Give back exactly the lines from the one that holds "Task: Switch to the Requisitos tab" through the final line of the data; omit the pictures and add nothing.

> [SOURCE DATA]
++++++++

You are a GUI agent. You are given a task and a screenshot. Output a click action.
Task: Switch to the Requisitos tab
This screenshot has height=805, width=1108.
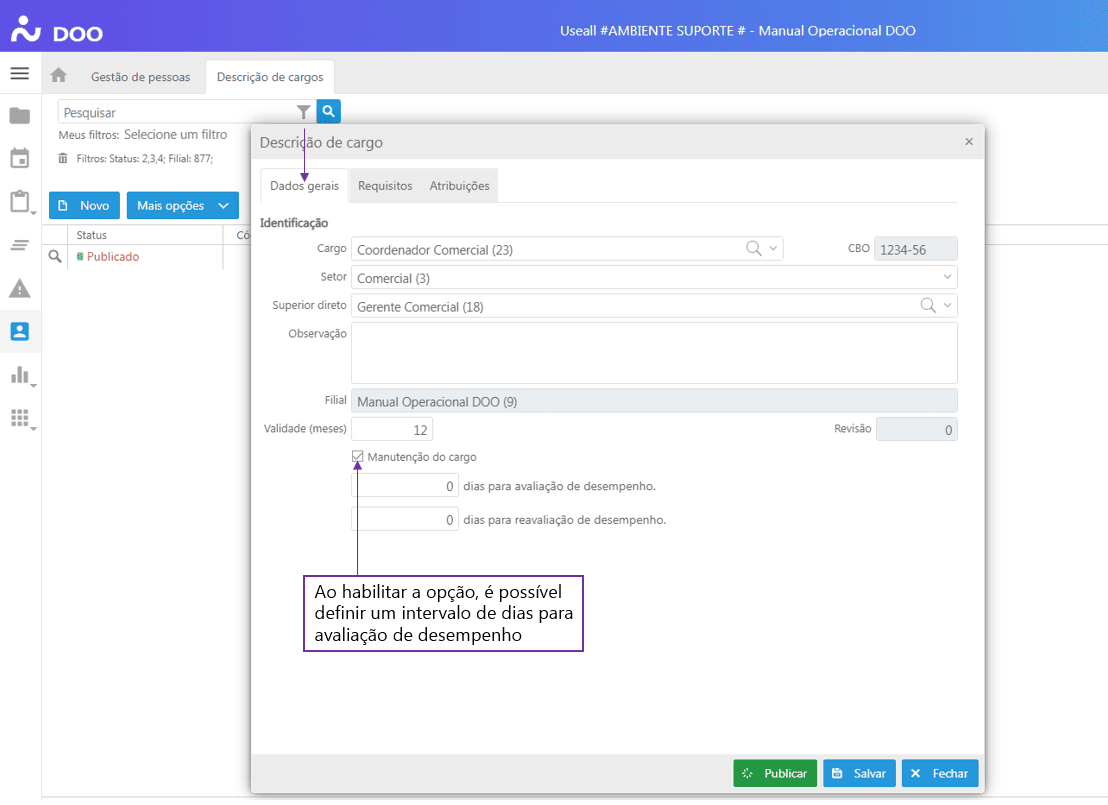pos(385,186)
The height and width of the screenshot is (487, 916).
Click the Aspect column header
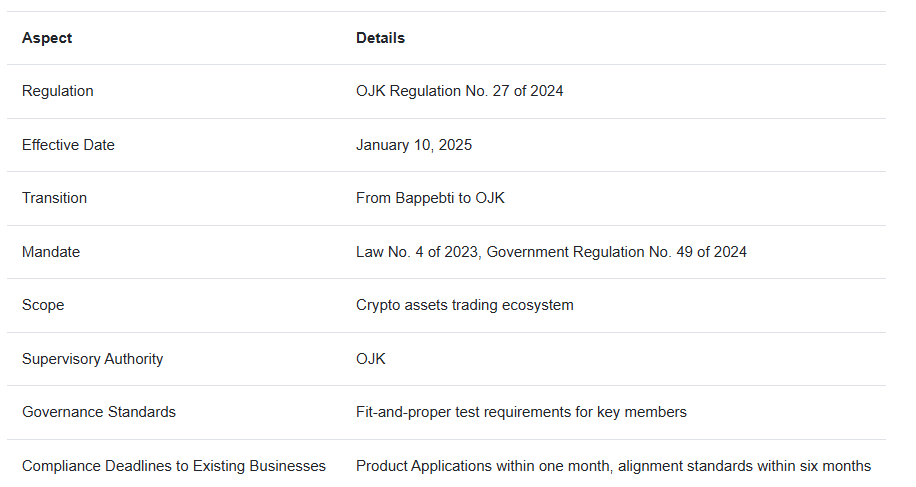[47, 38]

++++++++

> [TASK RESPONSE]
Task: Switch to the Requisitos tab
This screenshot has height=805, width=1108.
pos(385,186)
The height and width of the screenshot is (487, 916).
Click the Aspect column header
[47, 38]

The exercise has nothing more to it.